20241020
Listening, reading, watching, ein Wochenende nach meinem Geschmack, viel Ruhe und Zeit für Schönes und Anregendes.
Gestern auf Hinweis der diesbezüglich immer verlässlichen @sauer_lauwarm ein Radiofeature in der Ö1-Reihe Diagonal über Hans-Joachim Roedelius. Bin ja in all diesen elektronischen Musikdingen Very-Late-Adopteress, ich kenne ihn hauptsächlich von seinen späteren klavierlastigeren Sachen, die man sich gefahrlos immer wieder anhören kann und jedes Mal wieder berührt ist.

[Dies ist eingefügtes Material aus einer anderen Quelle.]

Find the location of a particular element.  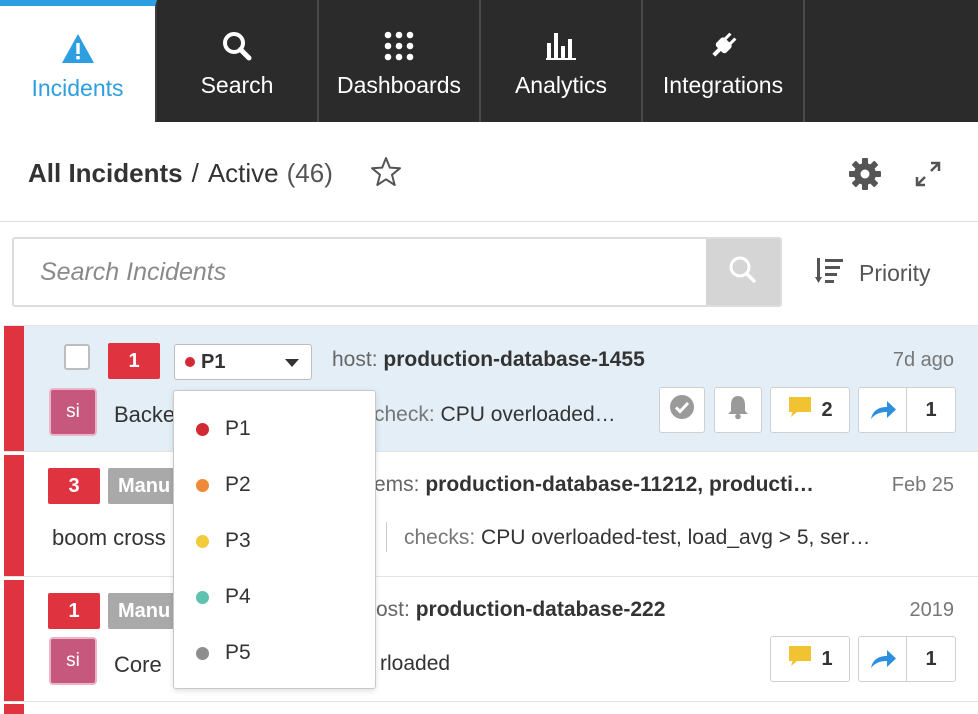

incident-title: Core is located at coordinates (144, 665).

Wie ich lerne, hat er eine lange Karriere mit teils gehörgefährdender Frühelektronik hinter sich. Roedelius lebt wohl seit Jahrzehnten im zutiefst bürgerlichen Kurort Baden bei Wien, mit seiner Frau und einer inzwischen größeren Familie, er klingt wie ein etwas reservierter, aber doch freundlicher Zeitgenosse, der gerne lacht und halt zufällig Musik macht, eher unkompliziert. Die beiden Radiojournalisten überbieten sich ihrerseits darin, ihm komplizierte Fragen zu seiner Werkgenese zu stellen, hauptsächlich um zu zeigen, wieviel Ahnung von allem sie selbst haben und Roedelius antwortet dann häufig recht knapp, ja, so sei es wohl. Nun ja, er denkt sich bestimmt, wenn die schon alles wissen, reicht es, wenn ich zustimme, und sie dazwischen meine Musik spielen, er hat recht. Der Mann wird immerhin bald 90 und muss nichts mehr beweisen, nächste Woche findet ein Festival zu seinen Ehren statt, das ich nicht besuchen kann, weil ich so viel ins Kino gehen muss.

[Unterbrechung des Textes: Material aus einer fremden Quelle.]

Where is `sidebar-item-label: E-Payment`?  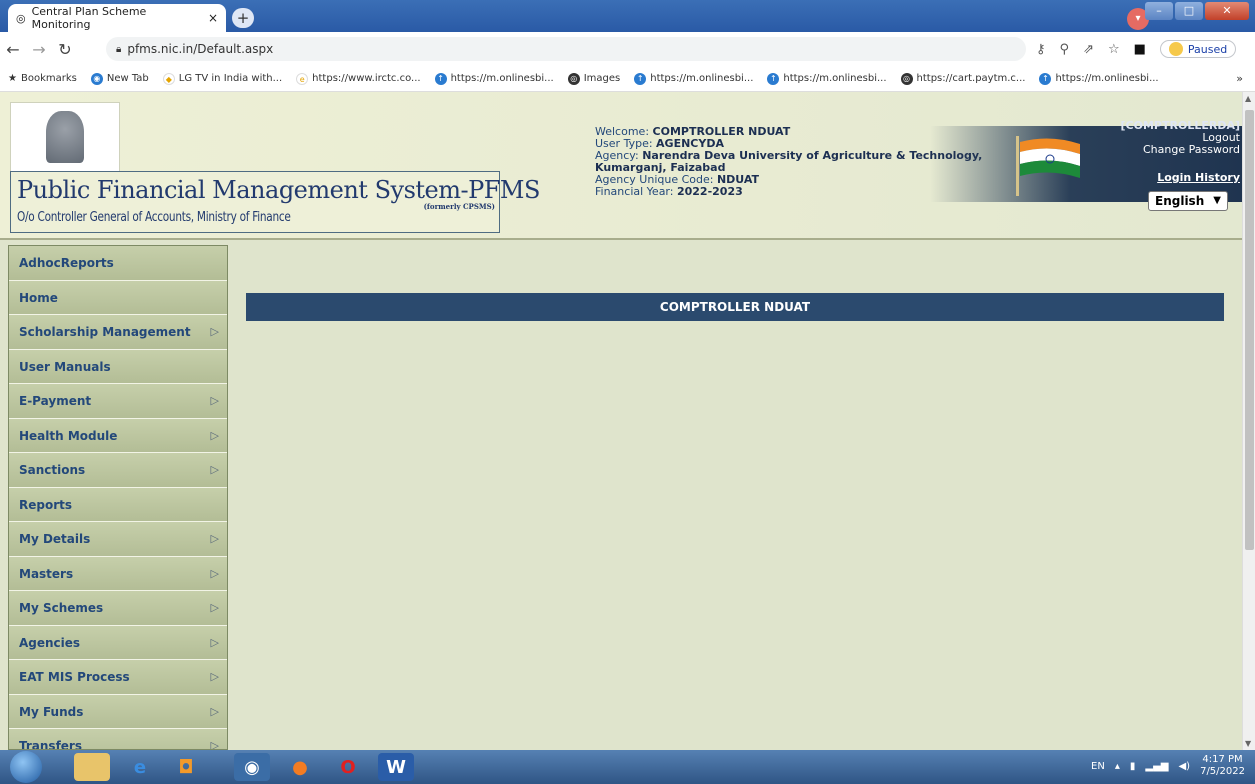 sidebar-item-label: E-Payment is located at coordinates (56, 401).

Wie auch gestern, ich sah „Stranger Eyes“ von Siew Hua Yeo. Was wie ein Thriller über Kindesentführung und unwissentliche Beobachtung beginnt, nimmt dann eine völlig andere Wendung, wird fast zur Meditation über Vereinzelung in der durchorganisierten Enge der postmodernen Gesellschaft, über das Sehen und Gesehen-Werden über audiovisuelle Techniken, das Sich-Zeigen und das Sich-Verstecken, man beobachtet einander still und stumm, lebt in der Illusion einer Beziehung, die sich schon allein in dieser Beobachtung begründet und wünscht sich doch nichts so sehr wie Berührung, das kann letztlich ein Streicheln an der Wange sein oder auch ein Bauchstich. Ehrlicherweise entgleitet mir der Film dann ein wenig, ich bin nicht mehr sicher, welche Geschichte gerade erzählt wird, weil einige vermeintlich wichtige Handlungsstränge nicht mehr weiterverfolgt werden, sei’s drum, ich gehe aus dem Kino und habe einen neuen Blick für Überwachungskameras, glücklicherweise scheinen sie in Wien nicht so allgegenwärtig zu sein wie in Singapur.
Und dann lese ich noch, bin frischgebackene Tonio-Schachinger-Ultra, auch sein Erstling ein Buch zum Fressen, ich liebe es einfach, wenn Autor*innen so schreiben, dass ich eingesogen bin und lesen muss, noch ein Kapitel und noch eins, bis mir die Augen tatsächlich zufallen. Ich finde es so enorm mutig von ihm, als Schwabo aus der Perspektive eines bosnischstämmigen Fußballprofis zu schreiben, berufsbedingt kenne ich so viele stolze Tschusch*innen und wäre wirklich interessiert, was sie zu dem Buch sagen würden, ob er es wohl in der Hinsicht gegenlesen und abnehmen hat lassen? Angenehm jedenfalls, dass es kaum um den Fußball selbst geht, das würde mich vermutlich eher langweilen, sondern um die kapitalistische Verwertungslogik von persönlichem Erfolg, um unterdrückte Gefühle und Loyalität zu sich selbst und zu den Menschen, die man liebt.
Daher, Sie entschuldigen, ich muss mich nun wieder einsaugen lassen, gekocht und aufgeräumt und geputzt wurde gestern auch noch zwischendurch, daher kann ich heute den ganzen Tag rumknotzen und lesen und Musik hören und abends schon wieder ins Kino gehen, ein Leben wie ein junger Hund!